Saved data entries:
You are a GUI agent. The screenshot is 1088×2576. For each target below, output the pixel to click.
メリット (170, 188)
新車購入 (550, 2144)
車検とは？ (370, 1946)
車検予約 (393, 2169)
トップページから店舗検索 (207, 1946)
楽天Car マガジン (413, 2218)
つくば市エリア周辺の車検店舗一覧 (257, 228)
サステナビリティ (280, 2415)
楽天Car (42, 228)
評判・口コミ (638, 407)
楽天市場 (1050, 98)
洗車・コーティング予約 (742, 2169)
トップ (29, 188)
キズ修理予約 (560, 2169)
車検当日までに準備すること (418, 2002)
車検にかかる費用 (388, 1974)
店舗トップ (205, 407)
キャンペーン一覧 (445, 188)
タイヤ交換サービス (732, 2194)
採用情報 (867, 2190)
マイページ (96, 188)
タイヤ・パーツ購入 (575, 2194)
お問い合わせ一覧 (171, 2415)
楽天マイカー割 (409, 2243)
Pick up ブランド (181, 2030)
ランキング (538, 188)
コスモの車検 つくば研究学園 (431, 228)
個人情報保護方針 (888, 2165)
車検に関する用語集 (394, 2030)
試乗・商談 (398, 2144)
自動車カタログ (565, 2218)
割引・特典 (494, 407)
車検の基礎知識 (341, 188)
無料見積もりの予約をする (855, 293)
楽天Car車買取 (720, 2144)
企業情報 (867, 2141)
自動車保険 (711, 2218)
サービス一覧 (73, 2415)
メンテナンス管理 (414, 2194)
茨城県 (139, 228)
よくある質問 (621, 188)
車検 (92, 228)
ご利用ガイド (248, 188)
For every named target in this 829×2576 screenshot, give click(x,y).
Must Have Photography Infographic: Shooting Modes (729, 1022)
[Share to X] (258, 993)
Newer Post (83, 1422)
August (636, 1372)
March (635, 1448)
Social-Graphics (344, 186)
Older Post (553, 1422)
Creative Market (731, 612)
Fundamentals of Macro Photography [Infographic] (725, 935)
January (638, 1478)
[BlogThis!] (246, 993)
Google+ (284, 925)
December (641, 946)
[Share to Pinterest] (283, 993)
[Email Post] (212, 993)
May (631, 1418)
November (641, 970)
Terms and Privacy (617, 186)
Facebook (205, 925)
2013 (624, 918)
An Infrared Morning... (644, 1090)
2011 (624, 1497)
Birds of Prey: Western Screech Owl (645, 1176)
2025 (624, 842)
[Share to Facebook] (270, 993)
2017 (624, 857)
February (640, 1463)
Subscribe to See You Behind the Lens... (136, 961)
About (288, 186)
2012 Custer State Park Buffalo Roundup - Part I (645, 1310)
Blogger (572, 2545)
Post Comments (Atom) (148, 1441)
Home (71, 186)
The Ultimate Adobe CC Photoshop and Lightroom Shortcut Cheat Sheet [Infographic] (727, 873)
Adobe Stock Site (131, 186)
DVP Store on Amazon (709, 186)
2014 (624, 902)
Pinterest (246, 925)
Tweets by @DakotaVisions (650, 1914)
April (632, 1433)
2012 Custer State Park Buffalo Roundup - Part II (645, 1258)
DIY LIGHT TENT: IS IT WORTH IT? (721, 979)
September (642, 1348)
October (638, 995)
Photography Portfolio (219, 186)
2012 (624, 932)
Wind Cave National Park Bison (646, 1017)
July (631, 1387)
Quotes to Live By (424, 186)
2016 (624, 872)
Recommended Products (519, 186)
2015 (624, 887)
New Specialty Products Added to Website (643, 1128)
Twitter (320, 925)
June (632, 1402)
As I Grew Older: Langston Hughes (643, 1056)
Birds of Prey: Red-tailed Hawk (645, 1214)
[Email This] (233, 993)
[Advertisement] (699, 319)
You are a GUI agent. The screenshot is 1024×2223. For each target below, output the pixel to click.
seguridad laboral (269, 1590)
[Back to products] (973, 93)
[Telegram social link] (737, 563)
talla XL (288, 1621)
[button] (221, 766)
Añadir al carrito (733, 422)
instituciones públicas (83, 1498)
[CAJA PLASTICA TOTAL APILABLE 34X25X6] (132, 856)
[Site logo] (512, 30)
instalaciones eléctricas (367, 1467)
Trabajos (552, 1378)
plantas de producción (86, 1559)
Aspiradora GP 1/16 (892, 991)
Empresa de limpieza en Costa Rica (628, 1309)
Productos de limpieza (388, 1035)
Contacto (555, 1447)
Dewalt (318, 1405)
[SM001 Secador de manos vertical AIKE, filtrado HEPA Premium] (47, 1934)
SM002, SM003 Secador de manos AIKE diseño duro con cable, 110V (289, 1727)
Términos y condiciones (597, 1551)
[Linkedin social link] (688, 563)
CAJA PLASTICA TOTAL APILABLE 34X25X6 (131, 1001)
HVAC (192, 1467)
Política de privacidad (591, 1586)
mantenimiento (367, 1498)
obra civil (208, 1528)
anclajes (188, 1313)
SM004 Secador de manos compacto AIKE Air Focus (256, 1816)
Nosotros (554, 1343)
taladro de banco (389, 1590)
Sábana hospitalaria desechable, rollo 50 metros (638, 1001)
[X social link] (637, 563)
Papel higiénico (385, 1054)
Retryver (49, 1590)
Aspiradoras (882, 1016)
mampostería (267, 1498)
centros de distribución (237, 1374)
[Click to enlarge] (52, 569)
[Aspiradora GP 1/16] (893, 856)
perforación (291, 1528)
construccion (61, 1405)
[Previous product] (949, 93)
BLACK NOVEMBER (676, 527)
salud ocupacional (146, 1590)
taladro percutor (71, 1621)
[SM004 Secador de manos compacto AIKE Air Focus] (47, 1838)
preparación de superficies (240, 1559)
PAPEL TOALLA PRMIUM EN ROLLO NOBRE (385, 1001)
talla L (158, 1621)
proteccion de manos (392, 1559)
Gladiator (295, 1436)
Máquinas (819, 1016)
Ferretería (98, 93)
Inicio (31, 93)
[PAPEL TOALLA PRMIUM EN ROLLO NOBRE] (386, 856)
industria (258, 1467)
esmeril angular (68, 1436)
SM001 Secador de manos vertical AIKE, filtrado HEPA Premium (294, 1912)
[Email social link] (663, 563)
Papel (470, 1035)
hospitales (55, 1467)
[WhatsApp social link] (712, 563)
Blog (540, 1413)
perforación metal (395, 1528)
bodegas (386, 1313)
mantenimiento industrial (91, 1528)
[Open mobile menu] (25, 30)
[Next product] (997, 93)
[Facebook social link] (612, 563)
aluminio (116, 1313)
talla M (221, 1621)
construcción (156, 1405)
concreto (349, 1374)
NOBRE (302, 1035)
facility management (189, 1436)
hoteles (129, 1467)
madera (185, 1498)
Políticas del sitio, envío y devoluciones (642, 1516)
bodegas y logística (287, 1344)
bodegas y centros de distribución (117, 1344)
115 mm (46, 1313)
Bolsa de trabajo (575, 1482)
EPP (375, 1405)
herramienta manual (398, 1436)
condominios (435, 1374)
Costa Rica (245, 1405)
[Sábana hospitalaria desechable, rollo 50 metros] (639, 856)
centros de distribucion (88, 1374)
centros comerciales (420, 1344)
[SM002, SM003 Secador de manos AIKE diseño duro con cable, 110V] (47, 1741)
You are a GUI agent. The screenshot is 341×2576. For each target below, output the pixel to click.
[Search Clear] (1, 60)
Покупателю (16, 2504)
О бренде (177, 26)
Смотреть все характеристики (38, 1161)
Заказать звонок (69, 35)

Your assignment:
What is needed is an exact transcription of every record above.

Result:
You are a GUI agent. The screenshot is 1088×2576. For each target below, output the pixel to click.
メリット (170, 188)
新車購入 (550, 2144)
車検とは？ (370, 1946)
車検予約 (393, 2169)
トップページから店舗検索 (207, 1946)
楽天Car マガジン (413, 2218)
つくば市エリア周辺の車検店舗一覧 (257, 228)
サステナビリティ (280, 2415)
楽天Car (42, 228)
評判・口コミ (638, 407)
楽天市場 (1050, 98)
洗車・コーティング予約 (742, 2169)
トップ (29, 188)
キズ修理予約 (560, 2169)
車検当日までに準備すること (418, 2002)
車検にかかる費用 (388, 1974)
店舗トップ (205, 407)
キャンペーン一覧 (445, 188)
タイヤ交換サービス (732, 2194)
採用情報 (867, 2190)
マイページ (96, 188)
タイヤ・パーツ購入 (575, 2194)
お問い合わせ一覧 (171, 2415)
楽天マイカー割 (409, 2243)
Pick up ブランド (181, 2030)
ランキング (538, 188)
コスモの車検 つくば研究学園 (431, 228)
個人情報保護方針 (888, 2165)
車検に関する用語集 (394, 2030)
試乗・商談 (398, 2144)
自動車カタログ (565, 2218)
割引・特典 (494, 407)
車検の基礎知識 (341, 188)
無料見積もりの予約をする (855, 293)
楽天Car車買取 (720, 2144)
企業情報 (867, 2141)
自動車保険 (711, 2218)
サービス一覧 (73, 2415)
メンテナンス管理 (414, 2194)
茨城県 (139, 228)
よくある質問 (621, 188)
車検 (92, 228)
ご利用ガイド (248, 188)
For every named target in this 829×2576 screenshot, give click(x,y).
Must Have Photography Infographic: Shooting Modes (729, 1022)
[Share to X] (258, 993)
Newer Post (83, 1422)
August (636, 1372)
March (635, 1448)
Social-Graphics (344, 186)
Older Post (553, 1422)
Creative Market (731, 612)
Fundamentals of Macro Photography [Infographic] (725, 935)
January (638, 1478)
[BlogThis!] (246, 993)
Google+ (284, 925)
December (641, 946)
[Share to Pinterest] (283, 993)
[Email Post] (212, 993)
May (631, 1418)
November (641, 970)
Terms and Privacy (617, 186)
Facebook (205, 925)
2013 (624, 918)
An Infrared Morning... (644, 1090)
2011 (624, 1497)
Birds of Prey: Western Screech Owl (645, 1176)
2025 (624, 842)
[Share to Facebook] (270, 993)
2017 (624, 857)
February (640, 1463)
Subscribe to See You Behind the Lens... (136, 961)
About (288, 186)
2012 Custer State Park Buffalo Roundup - Part I (645, 1310)
Blogger (572, 2545)
Post Comments (Atom) (148, 1441)
Home (71, 186)
The Ultimate Adobe CC Photoshop and Lightroom Shortcut Cheat Sheet [Infographic] (727, 873)
Adobe Stock Site (131, 186)
DVP Store on Amazon (709, 186)
2014 (624, 902)
Pinterest (246, 925)
Tweets by @DakotaVisions (650, 1914)
April (632, 1433)
2012 Custer State Park Buffalo Roundup - Part II (645, 1258)
DIY LIGHT TENT: IS IT WORTH IT? (721, 979)
September (642, 1348)
October (638, 995)
Photography Portfolio (219, 186)
2012 (624, 932)
Wind Cave National Park Bison (646, 1017)
July (631, 1387)
Quotes to Live By (424, 186)
2016 (624, 872)
Recommended Products (519, 186)
2015 (624, 887)
New Specialty Products Added to Website (643, 1128)
Twitter (320, 925)
June (632, 1402)
As I Grew Older: Langston Hughes (643, 1056)
Birds of Prey: Red-tailed Hawk (645, 1214)
[Email This] (233, 993)
[Advertisement] (699, 319)
You are a GUI agent. The screenshot is 1024×2223. For each target below, output the pixel to click.
seguridad laboral (269, 1590)
[Back to products] (973, 93)
[Telegram social link] (737, 563)
talla XL (288, 1621)
[button] (221, 766)
Añadir al carrito (733, 422)
instituciones públicas (83, 1498)
[CAJA PLASTICA TOTAL APILABLE 34X25X6] (132, 856)
[Site logo] (512, 30)
instalaciones eléctricas (367, 1467)
Trabajos (552, 1378)
plantas de producción (86, 1559)
Aspiradora GP 1/16 (892, 991)
Empresa de limpieza en Costa Rica (628, 1309)
Productos de limpieza (388, 1035)
Contacto (555, 1447)
Dewalt (318, 1405)
[SM001 Secador de manos vertical AIKE, filtrado HEPA Premium] (47, 1934)
SM002, SM003 Secador de manos AIKE diseño duro con cable, 110V (289, 1727)
Términos y condiciones (597, 1551)
[Linkedin social link] (688, 563)
CAJA PLASTICA TOTAL APILABLE 34X25X6 (131, 1001)
HVAC (192, 1467)
Política de privacidad (591, 1586)
mantenimiento (367, 1498)
obra civil (208, 1528)
anclajes (188, 1313)
SM004 Secador de manos compacto AIKE Air Focus (256, 1816)
Nosotros (554, 1343)
taladro de banco (389, 1590)
Sábana hospitalaria desechable, rollo 50 metros (638, 1001)
[X social link] (637, 563)
Papel higiénico (385, 1054)
Retryver (49, 1590)
Aspiradoras (882, 1016)
mampostería (267, 1498)
centros de distribución (237, 1374)
[Click to enlarge] (52, 569)
[Aspiradora GP 1/16] (893, 856)
perforación (291, 1528)
construccion (61, 1405)
[Previous product] (949, 93)
BLACK NOVEMBER (676, 527)
salud ocupacional (146, 1590)
taladro percutor (71, 1621)
[SM004 Secador de manos compacto AIKE Air Focus] (47, 1838)
preparación de superficies (240, 1559)
PAPEL TOALLA PRMIUM EN ROLLO NOBRE (385, 1001)
talla L (158, 1621)
proteccion de manos (392, 1559)
Gladiator (295, 1436)
Máquinas (819, 1016)
Ferretería (98, 93)
Inicio (31, 93)
[PAPEL TOALLA PRMIUM EN ROLLO NOBRE] (386, 856)
industria (258, 1467)
esmeril angular (68, 1436)
SM001 Secador de manos vertical AIKE, filtrado HEPA Premium (294, 1912)
[Email social link] (663, 563)
Papel (470, 1035)
hospitales (55, 1467)
[WhatsApp social link] (712, 563)
Blog (540, 1413)
perforación metal (395, 1528)
bodegas (386, 1313)
mantenimiento industrial (91, 1528)
[Open mobile menu] (25, 30)
[Next product] (997, 93)
[Facebook social link] (612, 563)
aluminio (116, 1313)
talla M (221, 1621)
construcción (156, 1405)
concreto (349, 1374)
NOBRE (302, 1035)
facility management (189, 1436)
hoteles (129, 1467)
madera (185, 1498)
Políticas del sitio, envío y devoluciones (642, 1516)
bodegas y logística (287, 1344)
bodegas y centros de distribución (117, 1344)
115 mm (46, 1313)
Bolsa de trabajo (575, 1482)
EPP (375, 1405)
herramienta manual (398, 1436)
condominios (435, 1374)
Costa Rica (245, 1405)
[Sábana hospitalaria desechable, rollo 50 metros] (639, 856)
centros de distribucion (88, 1374)
centros comerciales (420, 1344)
[SM002, SM003 Secador de manos AIKE diseño duro con cable, 110V] (47, 1741)
You are a GUI agent. The screenshot is 341×2576. For each target below, output the pixel to click.
[Search Clear] (1, 60)
Покупателю (16, 2504)
О бренде (177, 26)
Смотреть все характеристики (38, 1161)
Заказать звонок (69, 35)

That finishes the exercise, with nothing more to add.